Der EuGH als gesetzlicher Richter nach Art. 101 Abs. 1 Satz 2 GG
Ein Grund dafür, dass deutsche Gerichte für Arbeitssachen häufig das Vorlageverfahren einleiten, dürfte auch darin liegen, dass der EuGH nach der Rechtsprechung des BVerfG gesetzlicher Richter im Sinne von Art. 101 Abs. 1 Satz 2 GG ist. Sofern Gerichte für Arbeitssachen der Vorlagepflicht nach Art. 267 Abs. 3 AEUV nicht nachkommen, verletzen sie nicht nur EU-Recht, sondern auch den Anspruch des Betroffenen auf seinen gesetzlichen Richter nach Art. 101 Abs. 1 Satz 2 GG. Das entsprechende Urteil kann dann mit einer Verfassungsbeschwerde nach Art. 93 Abs. 1 Nr. 4 a GG i. V. m. Art. 101 Abs. 1 Satz 2 GG angegriffen werden. Somit besteht die praktische Konsequenz der Regelungen über das Vorabentscheidungsverfahren nach Art. 267 AEUV auch darin, dass der EuGH zur Auslegung einer Vielzahl nationaler arbeitsrechtlicher Sachverhalte angerufen wird, damit nicht der Anspruch auf den gesetzlichen Richter verletzt wird. Der EuGH hat sich daher aufgrund von Art. 267 AEUV in den letzten Jahren und Jahrzehnten in Arbeitsrechtssachen zunehmend zu einer zweiten höchstrichterlichen Instanz neben dem Bundesarbeitsgericht entwickelt.

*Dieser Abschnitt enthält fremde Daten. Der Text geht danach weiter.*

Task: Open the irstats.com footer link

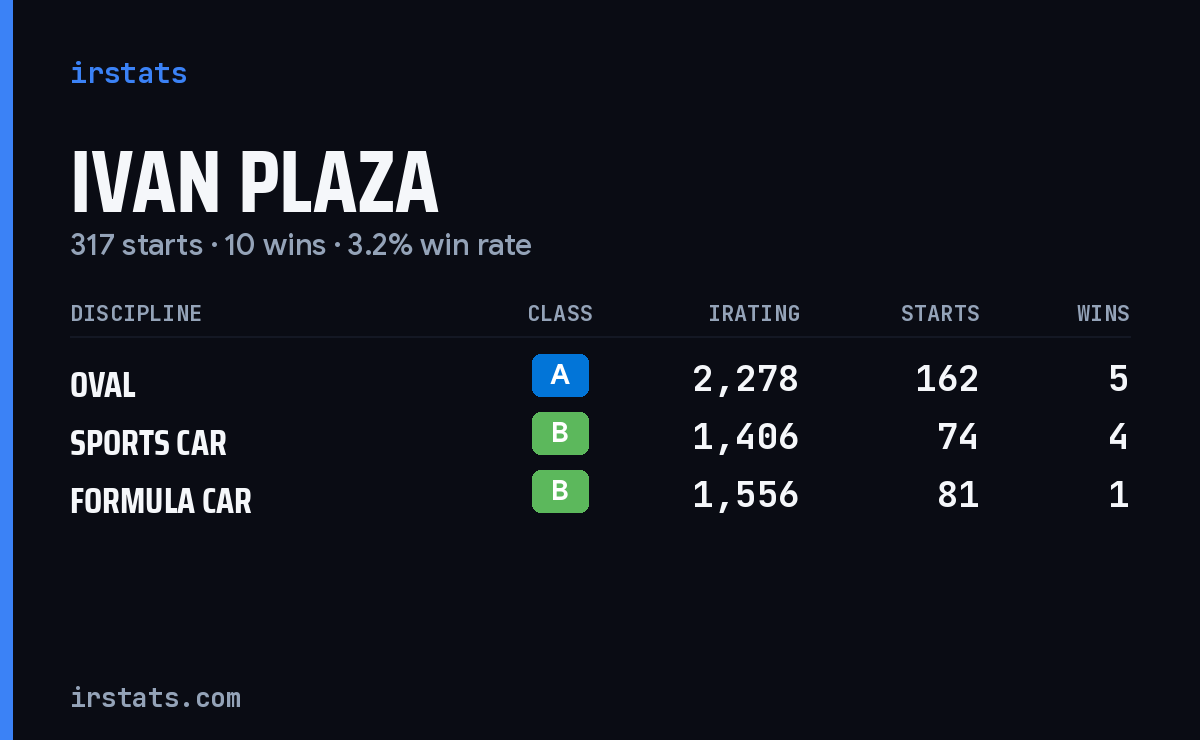Action: click(155, 697)
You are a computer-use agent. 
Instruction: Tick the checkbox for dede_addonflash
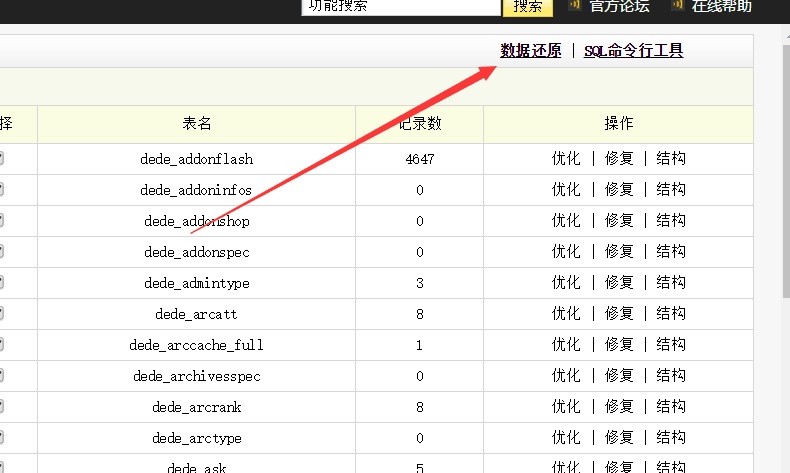(x=1, y=158)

Vertragsverletzungsverfahren nach Art. 258 AEUV
Von nachrangiger Bedeutung für das Europäische Arbeitsrecht ist das Vertragsverletzungsverfahren nach Art. 258 AEUV. Dieses Verfahren kann die Kommission als „Hüter der Verträge“ gegen Mitgliedsstaaten einleiten, wenn nationale Regelungen mit dem Unionsrecht nicht vereinbar sind. In Ausnahmefällen wird das Vertragsverletzungsverfahren für das Europäische Arbeitsrecht dann relevant, wenn nationale Regelungen zur Überwachung von Arbeitnehmerschutzvorschriften in Entsendefällen oder auch in Leiharbeitnehmerfällen mit den EU-Grundfreiheiten kollidieren können (vgl. Kap. 10 und 12).